Hydrogen Gas Inhalation (4%) could Reduce Lung Inflammation and Blood Pressure in Rats with Monocrotaline-Induced Pulmonary Hypertension
DOI:
https://doi.org/10.9734/bpi/mmrnp/v2/1180Keywords:
Molecular hydrogen, selective antioxidant, hydrogen inhalations, ROS, pulmonary hypertension, inflammation, mast cells, tryptase, TGF-\(\beta\)Abstract
The aim of this study was to investigate the effects of inhaling atmospheric air containing 4% hydrogen on the symptoms and progression of PH in male Wistar rats using the MCT-induced model. Interstitial lung diseases (IPD), associated with inflammatory processes and the appearance of fibrosis, lead to impaired ventilation-perfusion ratio and hypoxia. Recently, strategies and drug approaches for the treatment of IPD-associated pulmonary hypertension have been widely discussed. Hydrogen has been shown to exhibit selective antioxidant properties against hydroxyl radicals and exert antioxidant and anti-inflammatory effects. Because monocrotaline causes oxidative stress, the monocrotaline-induced model of pulmonary hypertension is appropriate for researching compounds having antioxidant properties. On day 1, male Wistar rats were subcutaneously injected with either a water-alcohol solution of monocrotaline or control solution consisting solely of water and alcohol. One group of monocrotaline-injected animals was placed in a plastic box continuously ventilated with atmospheric air containing 4% molecular hydrogen, while the two other groups (one injected with monocrotaline and the other with vehicle) were placed in boxes ventilated with atmospheric air. After 21 days, hemodynamic parameters were measured under urethane narcosis. The results showed that, although hydrogen inhalation had no effect on the main markers of pulmonary hypertension induced by monocrotaline injection, there was a reduction in systemic blood pressure due to its systolic component, and a decrease in TGF-\(\beta\) expression, as well as a reduction in tryptase-containing mast cells.
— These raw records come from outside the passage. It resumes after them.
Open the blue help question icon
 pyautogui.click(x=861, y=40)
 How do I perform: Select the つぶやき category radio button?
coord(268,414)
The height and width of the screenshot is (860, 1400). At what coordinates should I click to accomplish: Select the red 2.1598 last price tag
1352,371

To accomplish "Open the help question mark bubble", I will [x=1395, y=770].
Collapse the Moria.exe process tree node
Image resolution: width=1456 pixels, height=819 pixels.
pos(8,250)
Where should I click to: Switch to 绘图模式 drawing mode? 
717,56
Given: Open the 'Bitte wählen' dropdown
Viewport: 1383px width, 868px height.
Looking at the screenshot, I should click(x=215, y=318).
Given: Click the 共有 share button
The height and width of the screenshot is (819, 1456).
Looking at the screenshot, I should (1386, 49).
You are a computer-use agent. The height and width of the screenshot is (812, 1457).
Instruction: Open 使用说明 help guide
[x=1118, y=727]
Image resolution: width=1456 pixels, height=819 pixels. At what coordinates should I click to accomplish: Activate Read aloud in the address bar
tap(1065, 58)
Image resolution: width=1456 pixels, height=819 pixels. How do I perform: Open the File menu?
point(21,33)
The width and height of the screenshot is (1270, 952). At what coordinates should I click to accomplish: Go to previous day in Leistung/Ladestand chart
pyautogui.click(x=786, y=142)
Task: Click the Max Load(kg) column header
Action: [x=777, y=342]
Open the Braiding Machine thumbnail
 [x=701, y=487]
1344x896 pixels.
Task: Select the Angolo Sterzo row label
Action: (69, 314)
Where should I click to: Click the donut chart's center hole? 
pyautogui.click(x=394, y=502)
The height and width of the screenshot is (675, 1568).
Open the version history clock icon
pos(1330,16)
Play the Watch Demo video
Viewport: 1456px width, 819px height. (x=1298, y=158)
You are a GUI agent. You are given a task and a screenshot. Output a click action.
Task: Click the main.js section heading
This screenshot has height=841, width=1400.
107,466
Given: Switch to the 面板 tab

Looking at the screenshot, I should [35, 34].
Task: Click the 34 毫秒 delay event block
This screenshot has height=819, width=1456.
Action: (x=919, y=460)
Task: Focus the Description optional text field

The results in combination with previous published results indicate that molecular hydrogen may be a useful therapeutic agent to combat pulmonary hypertension. Further research with larger sample sizes and exploring different routes of administration, concentrations and durations is needed to determine the optimal therapeutic approach. Overall, these findings suggest that molecular hydrogen may hold promise as a therapeutic agent in the treatment of pulmonary hypertension, in patients but further investigation is warranted.